Impact of sub-caste-based informal insurance on take-up: Pre-existing risk sharing networks often provided coverage against household-specific losses (theft, death in family, crop loss) and sometimes even against aggregate rainfall shocks if other caste members were engaged in non-agricultural occupations or living farther away. This study found that members of castes that are good at providing support in times of aggregate shocks were less likely to purchase the monsoon insurance contract. On the other hand, members of sub-castes that are better at providing coverage against household-specific risks were more likely to purchase the monsoon insurance when the contract was associated with greater basis risk. Such informal networks can cover losses when the index contract fails to due to basis risk, which is why sub-caste based risk sharing complemented the demand for formal index insurance. Yet, when weather stations were nearby and basis risk was therefore limited, coverage of household-specific losses by the network had no impact on demand for index insurance.

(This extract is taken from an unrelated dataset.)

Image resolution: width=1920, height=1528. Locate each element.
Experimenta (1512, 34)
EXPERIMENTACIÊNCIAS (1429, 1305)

Risk taking: Availability of formal insurance increased risk-taking among farmers. In particular, rice farmers who were offered the rainfall insurance product were more likely to plant a higher-risk, higher-return portfolio of rice varieties that was significantly higher-yield, and they shift away from crop varieties that were considered “safe” in terms of drought resistance. This suggests that index insurance could increase average incomes by removing the barriers farmers face in planting more profitable crops. However, as insurance is generally sold to landowners, landless agricultural laborers may not receive the same benefits: researchers ran a simulation that showed that agricultural wages become more sensitive to rainfall and that the landless are worse off, compared to a scenario with no insurance, when insurance is sold only to landowners.

Mobarak, Ahmed Mushfiq, and Mark R. Rosenzweig. 2013. "Informal Risk Sharing, Index Insurance, and Risk Taking in Developing Countries." American Economic Review 103(3): 375-80. Mobarak, Ahmed Mushfiq, and Mark Rosenzweig. "Risk, Insurance and Wages in General Equilibrium." NBER Working Paper 19811, January 2014.
1.
Prices have been converted to USD using the World Bank’s standard exchange rate from the year of the intervention and then inflated to 2014 USD.